Aber wenn "wir" (Gesellschaft/Staat/Globus) die Ursache dafür immer nur im "Fehlverhalten" irgendwelcher gesellschaftlicher Teilgruppen verorten, anstatt endlich anzuerkennen, dass alle gesellschaftlichen Teilgruppen in diesem System nur machen, was sie mit den ihnen gegebenen Mitteln für nötig halten, um in der allgegenwärtigen Konkurrenz um Kaufkraft und Verfügungsmacht über privates Eigentum nicht unter die Räder zu kommen, dann werden wir das Problem nicht lösen können. Da hilft auch kein Staat und keine demografische Analyse.

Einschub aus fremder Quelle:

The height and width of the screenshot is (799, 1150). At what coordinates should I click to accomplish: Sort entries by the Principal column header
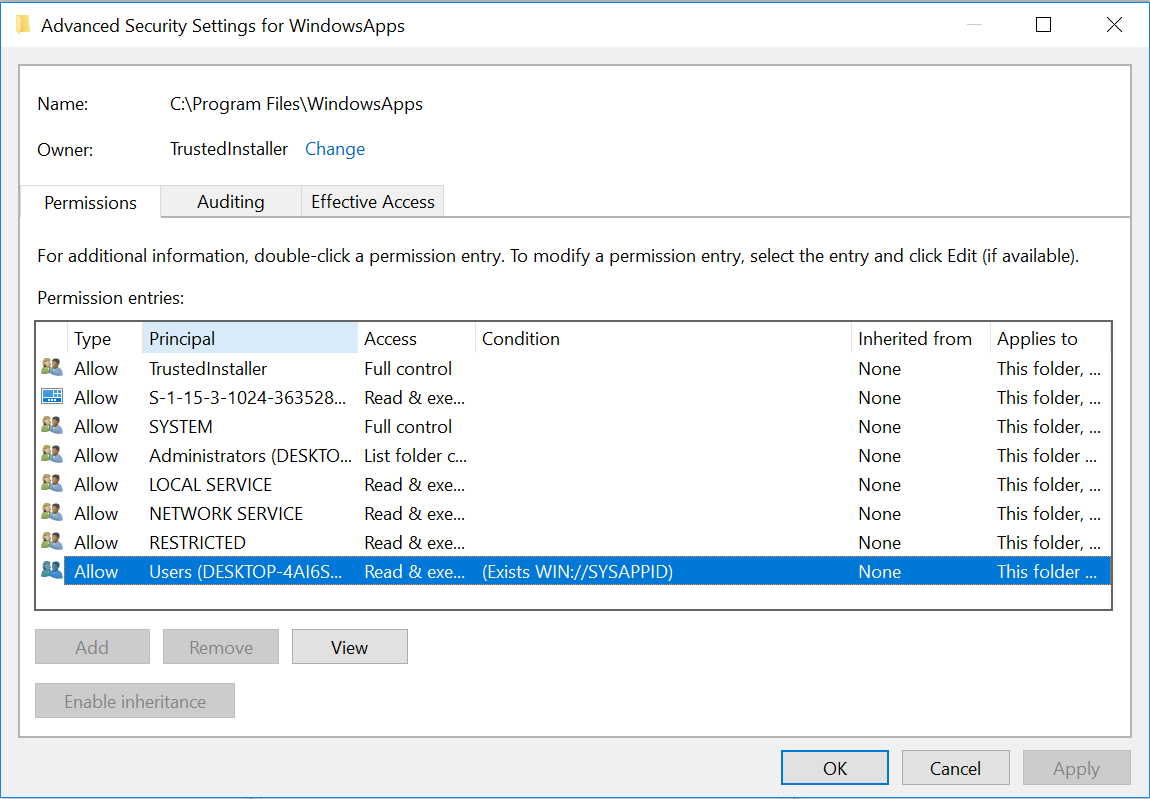pos(249,339)
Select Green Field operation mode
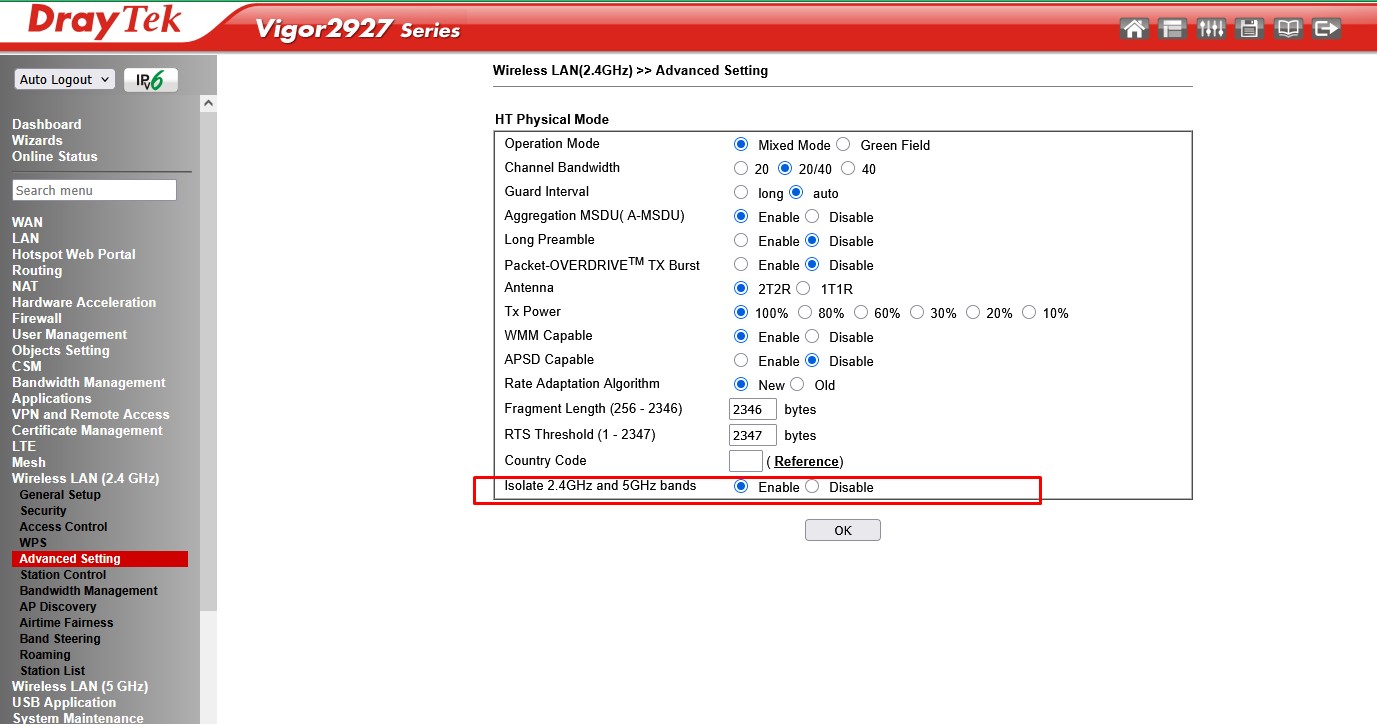Screen dimensions: 1377x724 tap(843, 145)
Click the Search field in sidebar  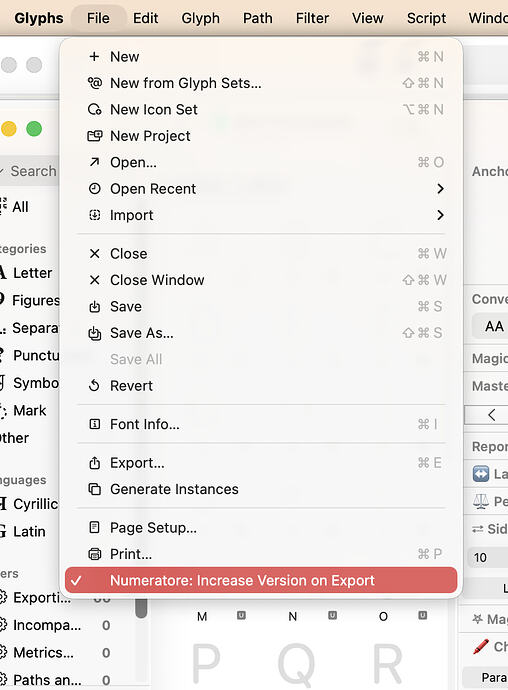point(29,171)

Ja... "auch" und bla und blubb.
Nimm es hin, wie es ist oder lass es bleiben.
Sowohl Wohneigentum wie auch Aktienbesitz (u. A. an Immokonzernen) ist deutlich überproportional in der Hand alter Menschen (again, die Statistik dazu bei Schulz).
Davon dass irgendwem die ganze Weltwirtschaft gehört hat niemand gesprochen und das ist mir dann auch als Strohmann zu blöd.
Niemand, auch nicht Stefan Schulz, erwartet, dass mit irgendeiner Schuldzuschreibung irgendwas gelöst wird. Niemand behauptet das. Du kämpfst gegen Windmühlen.
Was ich behaupte ist, dass wir uns einer Problemlösung ganz sicher nicht nähern werden, wenn dieses Problem von den Verursachern nichteinmal als Problem anerkannt wird. Einsicht ist der erste Schritt zur Besserung. Dem mögen viele folgen und die können aus einem Strauß der Möglichkeiten gewählt werden (und durchaus auch wieder zu neuen Problemen führen), aber wir stehen als Gesellschaft eben immer noch vor dem ersten Schritt.